→ **PROBLEM STATEMENT**
The records that follow must all be duplicated exactly.

→ **SUPPLIED DATA**

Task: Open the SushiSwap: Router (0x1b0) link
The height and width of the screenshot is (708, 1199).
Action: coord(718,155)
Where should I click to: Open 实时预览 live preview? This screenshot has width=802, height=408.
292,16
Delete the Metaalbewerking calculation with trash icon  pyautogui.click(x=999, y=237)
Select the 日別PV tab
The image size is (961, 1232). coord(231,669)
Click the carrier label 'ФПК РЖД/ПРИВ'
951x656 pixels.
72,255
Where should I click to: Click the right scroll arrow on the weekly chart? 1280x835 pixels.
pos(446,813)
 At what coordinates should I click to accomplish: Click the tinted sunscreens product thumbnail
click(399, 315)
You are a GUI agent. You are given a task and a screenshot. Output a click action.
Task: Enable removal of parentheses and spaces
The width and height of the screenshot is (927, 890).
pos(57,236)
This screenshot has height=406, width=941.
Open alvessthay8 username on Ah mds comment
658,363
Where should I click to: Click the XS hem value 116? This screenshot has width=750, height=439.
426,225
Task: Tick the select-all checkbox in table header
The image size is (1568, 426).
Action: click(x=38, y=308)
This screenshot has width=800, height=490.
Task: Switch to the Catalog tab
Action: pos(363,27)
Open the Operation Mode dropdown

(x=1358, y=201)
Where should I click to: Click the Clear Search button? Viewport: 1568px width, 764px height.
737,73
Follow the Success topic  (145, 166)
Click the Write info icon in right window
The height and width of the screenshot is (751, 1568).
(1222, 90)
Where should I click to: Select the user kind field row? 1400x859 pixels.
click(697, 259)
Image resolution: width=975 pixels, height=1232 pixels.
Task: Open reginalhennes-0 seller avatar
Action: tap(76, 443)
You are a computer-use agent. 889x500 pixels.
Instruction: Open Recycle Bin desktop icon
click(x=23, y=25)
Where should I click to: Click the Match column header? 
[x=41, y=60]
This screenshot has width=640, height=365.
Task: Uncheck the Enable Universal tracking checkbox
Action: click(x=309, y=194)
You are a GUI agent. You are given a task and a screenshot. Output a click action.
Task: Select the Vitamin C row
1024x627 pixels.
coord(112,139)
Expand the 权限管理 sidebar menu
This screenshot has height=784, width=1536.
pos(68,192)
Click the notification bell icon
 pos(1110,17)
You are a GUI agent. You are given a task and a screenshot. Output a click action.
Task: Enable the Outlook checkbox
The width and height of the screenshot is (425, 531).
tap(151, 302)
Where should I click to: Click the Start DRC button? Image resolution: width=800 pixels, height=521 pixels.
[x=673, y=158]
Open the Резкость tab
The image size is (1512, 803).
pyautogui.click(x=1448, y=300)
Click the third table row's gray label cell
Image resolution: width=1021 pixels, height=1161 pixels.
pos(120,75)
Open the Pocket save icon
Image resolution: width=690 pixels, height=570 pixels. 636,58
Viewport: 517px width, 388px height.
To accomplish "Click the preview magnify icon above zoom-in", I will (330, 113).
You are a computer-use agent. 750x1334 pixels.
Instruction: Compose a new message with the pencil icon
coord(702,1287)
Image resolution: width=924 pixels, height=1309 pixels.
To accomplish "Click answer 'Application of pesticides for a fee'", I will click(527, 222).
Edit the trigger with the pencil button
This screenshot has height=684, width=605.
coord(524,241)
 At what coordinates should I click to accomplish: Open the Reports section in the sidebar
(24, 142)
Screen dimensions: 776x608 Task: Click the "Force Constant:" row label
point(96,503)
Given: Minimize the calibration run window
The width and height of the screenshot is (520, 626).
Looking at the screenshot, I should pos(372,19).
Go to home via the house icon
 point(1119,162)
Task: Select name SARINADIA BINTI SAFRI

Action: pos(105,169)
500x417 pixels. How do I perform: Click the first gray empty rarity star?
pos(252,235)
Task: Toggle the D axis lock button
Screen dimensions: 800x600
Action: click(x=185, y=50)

→ **YOUR RESPONSE**
Task: Open the SushiSwap: Router (0x1b0) link
The height and width of the screenshot is (708, 1199).
Action: coord(718,155)
Where should I click to: Open 实时预览 live preview? This screenshot has width=802, height=408.
292,16
Delete the Metaalbewerking calculation with trash icon  pyautogui.click(x=999, y=237)
Select the 日別PV tab
The image size is (961, 1232). coord(231,669)
Click the carrier label 'ФПК РЖД/ПРИВ'
951x656 pixels.
72,255
Where should I click to: Click the right scroll arrow on the weekly chart? 1280x835 pixels.
pos(446,813)
 At what coordinates should I click to accomplish: Click the tinted sunscreens product thumbnail
click(399, 315)
You are a GUI agent. You are given a task and a screenshot. Output a click action.
Task: Enable removal of parentheses and spaces
The width and height of the screenshot is (927, 890).
pos(57,236)
This screenshot has height=406, width=941.
Open alvessthay8 username on Ah mds comment
658,363
Where should I click to: Click the XS hem value 116? This screenshot has width=750, height=439.
426,225
Task: Tick the select-all checkbox in table header
The image size is (1568, 426).
Action: click(x=38, y=308)
This screenshot has width=800, height=490.
Task: Switch to the Catalog tab
Action: pos(363,27)
Open the Operation Mode dropdown

(x=1358, y=201)
Where should I click to: Click the Clear Search button? Viewport: 1568px width, 764px height.
737,73
Follow the Success topic  (145, 166)
Click the Write info icon in right window
The height and width of the screenshot is (751, 1568).
(1222, 90)
Where should I click to: Select the user kind field row? 1400x859 pixels.
click(697, 259)
Image resolution: width=975 pixels, height=1232 pixels.
Task: Open reginalhennes-0 seller avatar
Action: tap(76, 443)
You are a computer-use agent. 889x500 pixels.
Instruction: Open Recycle Bin desktop icon
click(x=23, y=25)
Where should I click to: Click the Match column header? 
[x=41, y=60]
This screenshot has width=640, height=365.
Task: Uncheck the Enable Universal tracking checkbox
Action: click(x=309, y=194)
You are a GUI agent. You are given a task and a screenshot. Output a click action.
Task: Select the Vitamin C row
1024x627 pixels.
coord(112,139)
Expand the 权限管理 sidebar menu
This screenshot has height=784, width=1536.
pos(68,192)
Click the notification bell icon
 pos(1110,17)
You are a GUI agent. You are given a task and a screenshot. Output a click action.
Task: Enable the Outlook checkbox
The width and height of the screenshot is (425, 531).
tap(151, 302)
Where should I click to: Click the Start DRC button? Image resolution: width=800 pixels, height=521 pixels.
[x=673, y=158]
Open the Резкость tab
The image size is (1512, 803).
pyautogui.click(x=1448, y=300)
Click the third table row's gray label cell
Image resolution: width=1021 pixels, height=1161 pixels.
pos(120,75)
Open the Pocket save icon
Image resolution: width=690 pixels, height=570 pixels. 636,58
Viewport: 517px width, 388px height.
To accomplish "Click the preview magnify icon above zoom-in", I will (330, 113).
You are a computer-use agent. 750x1334 pixels.
Instruction: Compose a new message with the pencil icon
coord(702,1287)
Image resolution: width=924 pixels, height=1309 pixels.
To accomplish "Click answer 'Application of pesticides for a fee'", I will click(527, 222).
Edit the trigger with the pencil button
This screenshot has height=684, width=605.
coord(524,241)
 At what coordinates should I click to accomplish: Open the Reports section in the sidebar
(24, 142)
Screen dimensions: 776x608 Task: Click the "Force Constant:" row label
point(96,503)
Given: Minimize the calibration run window
The width and height of the screenshot is (520, 626).
Looking at the screenshot, I should pos(372,19).
Go to home via the house icon
 point(1119,162)
Task: Select name SARINADIA BINTI SAFRI

Action: pos(105,169)
500x417 pixels. How do I perform: Click the first gray empty rarity star?
pos(252,235)
Task: Toggle the D axis lock button
Screen dimensions: 800x600
Action: click(x=185, y=50)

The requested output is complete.